-------- Material shown

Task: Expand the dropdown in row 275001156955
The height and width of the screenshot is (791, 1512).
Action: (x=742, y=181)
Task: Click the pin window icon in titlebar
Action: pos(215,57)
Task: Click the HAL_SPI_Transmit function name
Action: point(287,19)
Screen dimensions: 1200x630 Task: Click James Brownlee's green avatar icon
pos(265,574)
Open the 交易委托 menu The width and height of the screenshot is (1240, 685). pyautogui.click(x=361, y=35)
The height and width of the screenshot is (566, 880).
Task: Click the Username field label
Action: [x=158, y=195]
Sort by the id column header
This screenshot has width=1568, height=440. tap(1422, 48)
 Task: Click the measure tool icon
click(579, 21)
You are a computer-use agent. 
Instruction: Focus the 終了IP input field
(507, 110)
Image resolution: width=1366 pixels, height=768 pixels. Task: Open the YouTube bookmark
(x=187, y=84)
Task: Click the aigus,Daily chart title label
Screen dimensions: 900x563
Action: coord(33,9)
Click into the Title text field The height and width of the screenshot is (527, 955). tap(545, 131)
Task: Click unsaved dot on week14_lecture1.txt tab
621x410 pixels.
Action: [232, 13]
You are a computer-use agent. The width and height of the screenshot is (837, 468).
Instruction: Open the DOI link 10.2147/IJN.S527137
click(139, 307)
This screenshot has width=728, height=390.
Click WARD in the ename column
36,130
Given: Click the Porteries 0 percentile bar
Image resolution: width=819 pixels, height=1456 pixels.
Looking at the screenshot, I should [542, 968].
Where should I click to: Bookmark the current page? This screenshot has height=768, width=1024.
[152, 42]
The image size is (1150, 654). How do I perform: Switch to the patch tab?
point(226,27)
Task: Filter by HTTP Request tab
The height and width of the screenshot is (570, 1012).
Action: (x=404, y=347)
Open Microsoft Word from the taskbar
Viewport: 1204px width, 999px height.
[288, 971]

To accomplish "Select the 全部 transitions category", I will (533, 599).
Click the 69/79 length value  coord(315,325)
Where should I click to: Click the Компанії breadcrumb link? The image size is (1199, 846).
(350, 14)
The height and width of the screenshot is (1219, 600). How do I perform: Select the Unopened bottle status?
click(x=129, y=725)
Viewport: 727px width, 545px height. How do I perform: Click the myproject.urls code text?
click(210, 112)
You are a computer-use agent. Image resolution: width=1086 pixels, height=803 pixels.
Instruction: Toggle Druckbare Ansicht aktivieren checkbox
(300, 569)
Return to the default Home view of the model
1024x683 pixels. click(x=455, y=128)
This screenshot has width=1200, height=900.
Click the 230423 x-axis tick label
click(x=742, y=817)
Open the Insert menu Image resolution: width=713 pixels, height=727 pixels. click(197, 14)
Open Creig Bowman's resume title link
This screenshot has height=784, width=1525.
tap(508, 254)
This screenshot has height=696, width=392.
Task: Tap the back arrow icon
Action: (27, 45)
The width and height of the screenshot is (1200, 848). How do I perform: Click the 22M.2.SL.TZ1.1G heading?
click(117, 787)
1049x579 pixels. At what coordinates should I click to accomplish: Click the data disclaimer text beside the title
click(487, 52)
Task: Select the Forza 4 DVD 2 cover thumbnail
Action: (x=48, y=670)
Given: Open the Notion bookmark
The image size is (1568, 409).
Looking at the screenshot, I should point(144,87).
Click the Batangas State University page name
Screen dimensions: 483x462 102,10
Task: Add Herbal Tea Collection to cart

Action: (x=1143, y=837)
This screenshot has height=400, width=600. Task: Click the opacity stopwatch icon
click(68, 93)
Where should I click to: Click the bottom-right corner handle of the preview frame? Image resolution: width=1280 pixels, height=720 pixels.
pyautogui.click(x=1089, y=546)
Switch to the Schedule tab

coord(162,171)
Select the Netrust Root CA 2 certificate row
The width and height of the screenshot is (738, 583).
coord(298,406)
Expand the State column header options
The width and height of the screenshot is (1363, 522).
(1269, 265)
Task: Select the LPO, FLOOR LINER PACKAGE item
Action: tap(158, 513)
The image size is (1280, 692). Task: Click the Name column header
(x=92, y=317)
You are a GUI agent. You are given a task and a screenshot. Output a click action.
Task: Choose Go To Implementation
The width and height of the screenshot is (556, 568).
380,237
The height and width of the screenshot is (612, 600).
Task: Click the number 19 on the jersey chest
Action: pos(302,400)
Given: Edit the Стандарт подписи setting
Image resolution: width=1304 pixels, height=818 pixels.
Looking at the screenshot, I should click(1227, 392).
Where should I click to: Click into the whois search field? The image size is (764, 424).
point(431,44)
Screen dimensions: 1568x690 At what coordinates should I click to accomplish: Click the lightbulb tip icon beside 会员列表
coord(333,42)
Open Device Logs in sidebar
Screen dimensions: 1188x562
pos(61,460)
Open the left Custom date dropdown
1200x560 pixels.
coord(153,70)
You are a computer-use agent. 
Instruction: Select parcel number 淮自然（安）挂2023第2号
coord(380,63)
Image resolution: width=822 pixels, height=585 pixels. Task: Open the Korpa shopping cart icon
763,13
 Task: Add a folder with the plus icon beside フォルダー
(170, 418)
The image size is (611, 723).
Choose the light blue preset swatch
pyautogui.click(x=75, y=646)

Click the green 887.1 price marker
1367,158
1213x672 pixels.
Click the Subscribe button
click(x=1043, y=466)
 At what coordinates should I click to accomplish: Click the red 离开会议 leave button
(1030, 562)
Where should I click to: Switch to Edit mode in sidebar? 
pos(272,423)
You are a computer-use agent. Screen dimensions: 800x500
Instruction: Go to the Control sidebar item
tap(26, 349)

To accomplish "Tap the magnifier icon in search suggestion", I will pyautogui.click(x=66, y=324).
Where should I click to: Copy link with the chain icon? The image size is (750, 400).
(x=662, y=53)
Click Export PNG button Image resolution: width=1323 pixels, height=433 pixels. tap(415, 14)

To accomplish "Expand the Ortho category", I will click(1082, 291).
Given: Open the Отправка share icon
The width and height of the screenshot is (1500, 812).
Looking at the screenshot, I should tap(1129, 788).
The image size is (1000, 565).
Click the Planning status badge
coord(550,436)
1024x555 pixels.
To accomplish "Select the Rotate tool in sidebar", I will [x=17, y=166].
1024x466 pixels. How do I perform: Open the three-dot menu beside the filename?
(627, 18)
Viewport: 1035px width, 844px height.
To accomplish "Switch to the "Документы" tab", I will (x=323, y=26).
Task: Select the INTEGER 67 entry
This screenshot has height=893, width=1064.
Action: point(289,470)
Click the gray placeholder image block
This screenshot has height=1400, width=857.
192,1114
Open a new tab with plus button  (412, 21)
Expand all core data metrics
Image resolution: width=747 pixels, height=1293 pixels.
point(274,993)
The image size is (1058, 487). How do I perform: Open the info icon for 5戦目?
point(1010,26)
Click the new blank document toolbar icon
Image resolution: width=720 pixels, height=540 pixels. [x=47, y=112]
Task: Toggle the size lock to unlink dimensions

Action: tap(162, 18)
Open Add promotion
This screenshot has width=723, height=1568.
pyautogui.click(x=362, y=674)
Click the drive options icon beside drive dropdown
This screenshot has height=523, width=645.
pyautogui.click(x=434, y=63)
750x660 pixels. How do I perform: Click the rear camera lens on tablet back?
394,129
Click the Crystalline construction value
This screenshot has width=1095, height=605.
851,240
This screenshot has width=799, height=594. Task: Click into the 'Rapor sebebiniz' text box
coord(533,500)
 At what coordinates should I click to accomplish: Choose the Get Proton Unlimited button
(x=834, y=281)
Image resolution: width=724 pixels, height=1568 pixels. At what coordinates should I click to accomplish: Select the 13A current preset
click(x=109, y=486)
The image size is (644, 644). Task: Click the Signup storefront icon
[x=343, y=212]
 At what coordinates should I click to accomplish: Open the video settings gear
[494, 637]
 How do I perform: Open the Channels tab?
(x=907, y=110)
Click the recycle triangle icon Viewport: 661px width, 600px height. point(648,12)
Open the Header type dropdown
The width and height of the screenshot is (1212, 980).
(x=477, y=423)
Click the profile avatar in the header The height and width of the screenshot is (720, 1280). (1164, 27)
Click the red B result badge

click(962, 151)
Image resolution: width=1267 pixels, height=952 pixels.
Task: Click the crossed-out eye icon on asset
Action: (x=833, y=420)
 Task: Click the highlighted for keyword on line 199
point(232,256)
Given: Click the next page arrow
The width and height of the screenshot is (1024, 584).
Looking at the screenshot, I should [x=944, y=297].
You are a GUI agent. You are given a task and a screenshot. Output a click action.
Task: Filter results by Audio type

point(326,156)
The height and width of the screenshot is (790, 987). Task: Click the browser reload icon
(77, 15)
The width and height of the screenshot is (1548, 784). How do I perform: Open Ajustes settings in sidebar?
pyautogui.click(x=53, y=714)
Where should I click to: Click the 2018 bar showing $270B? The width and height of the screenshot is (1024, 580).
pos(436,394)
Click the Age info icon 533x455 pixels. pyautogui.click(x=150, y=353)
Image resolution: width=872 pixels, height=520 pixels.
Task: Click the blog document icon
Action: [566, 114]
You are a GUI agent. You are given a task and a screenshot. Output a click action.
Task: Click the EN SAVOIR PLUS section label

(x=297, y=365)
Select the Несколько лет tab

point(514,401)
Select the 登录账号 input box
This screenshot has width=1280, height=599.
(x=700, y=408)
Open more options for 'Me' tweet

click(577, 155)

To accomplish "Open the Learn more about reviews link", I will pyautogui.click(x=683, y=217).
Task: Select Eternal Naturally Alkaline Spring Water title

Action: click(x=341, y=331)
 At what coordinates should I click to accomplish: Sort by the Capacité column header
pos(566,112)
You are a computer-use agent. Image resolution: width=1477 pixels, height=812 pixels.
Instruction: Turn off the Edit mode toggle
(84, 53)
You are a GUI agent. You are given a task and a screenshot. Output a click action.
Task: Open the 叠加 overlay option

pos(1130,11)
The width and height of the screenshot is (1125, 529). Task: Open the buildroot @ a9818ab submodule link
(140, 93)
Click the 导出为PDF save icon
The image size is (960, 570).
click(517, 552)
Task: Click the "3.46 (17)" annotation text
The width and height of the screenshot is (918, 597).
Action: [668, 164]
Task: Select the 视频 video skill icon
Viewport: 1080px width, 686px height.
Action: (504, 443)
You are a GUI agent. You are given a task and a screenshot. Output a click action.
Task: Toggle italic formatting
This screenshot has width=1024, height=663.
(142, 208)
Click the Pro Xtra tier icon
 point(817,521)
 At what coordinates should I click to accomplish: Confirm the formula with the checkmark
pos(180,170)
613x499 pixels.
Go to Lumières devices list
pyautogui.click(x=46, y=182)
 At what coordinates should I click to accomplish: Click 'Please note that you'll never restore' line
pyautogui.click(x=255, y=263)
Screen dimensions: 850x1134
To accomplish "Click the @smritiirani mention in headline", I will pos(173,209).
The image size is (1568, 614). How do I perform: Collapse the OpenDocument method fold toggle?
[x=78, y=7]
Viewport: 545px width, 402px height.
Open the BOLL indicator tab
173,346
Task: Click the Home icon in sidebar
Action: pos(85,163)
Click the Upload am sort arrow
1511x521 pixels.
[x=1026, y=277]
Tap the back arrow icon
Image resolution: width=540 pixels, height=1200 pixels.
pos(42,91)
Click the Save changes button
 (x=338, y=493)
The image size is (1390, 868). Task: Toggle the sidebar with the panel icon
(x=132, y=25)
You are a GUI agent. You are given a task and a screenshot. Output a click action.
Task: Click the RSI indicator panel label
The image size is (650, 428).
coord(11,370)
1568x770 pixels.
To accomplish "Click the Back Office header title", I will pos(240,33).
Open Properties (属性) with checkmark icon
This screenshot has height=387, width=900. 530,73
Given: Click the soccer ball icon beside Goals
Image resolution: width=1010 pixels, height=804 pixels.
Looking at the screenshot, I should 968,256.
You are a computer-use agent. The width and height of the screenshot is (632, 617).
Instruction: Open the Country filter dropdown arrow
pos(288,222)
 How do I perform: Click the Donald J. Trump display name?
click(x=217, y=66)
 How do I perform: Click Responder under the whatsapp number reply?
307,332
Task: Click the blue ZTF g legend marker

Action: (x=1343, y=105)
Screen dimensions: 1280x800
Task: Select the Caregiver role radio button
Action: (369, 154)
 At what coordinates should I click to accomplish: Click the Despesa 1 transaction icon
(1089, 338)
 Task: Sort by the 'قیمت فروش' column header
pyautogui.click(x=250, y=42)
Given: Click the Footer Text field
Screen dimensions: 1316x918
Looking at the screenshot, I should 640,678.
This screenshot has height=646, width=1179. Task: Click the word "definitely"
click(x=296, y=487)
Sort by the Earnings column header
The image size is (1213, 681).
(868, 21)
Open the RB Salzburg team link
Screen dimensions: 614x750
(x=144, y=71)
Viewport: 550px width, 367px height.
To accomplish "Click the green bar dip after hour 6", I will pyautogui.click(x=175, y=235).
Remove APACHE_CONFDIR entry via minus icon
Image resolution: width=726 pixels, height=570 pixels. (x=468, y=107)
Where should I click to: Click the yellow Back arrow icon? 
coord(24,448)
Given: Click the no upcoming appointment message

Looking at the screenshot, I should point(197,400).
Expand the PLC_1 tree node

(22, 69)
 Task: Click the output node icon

----------------

> Work to complete: Find the lines above with the word "category". Copy them out.

> Problem solution:
To accomplish "Select the 全部 transitions category", I will (533, 599).
To accomplish "Expand the Ortho category", I will click(1082, 291).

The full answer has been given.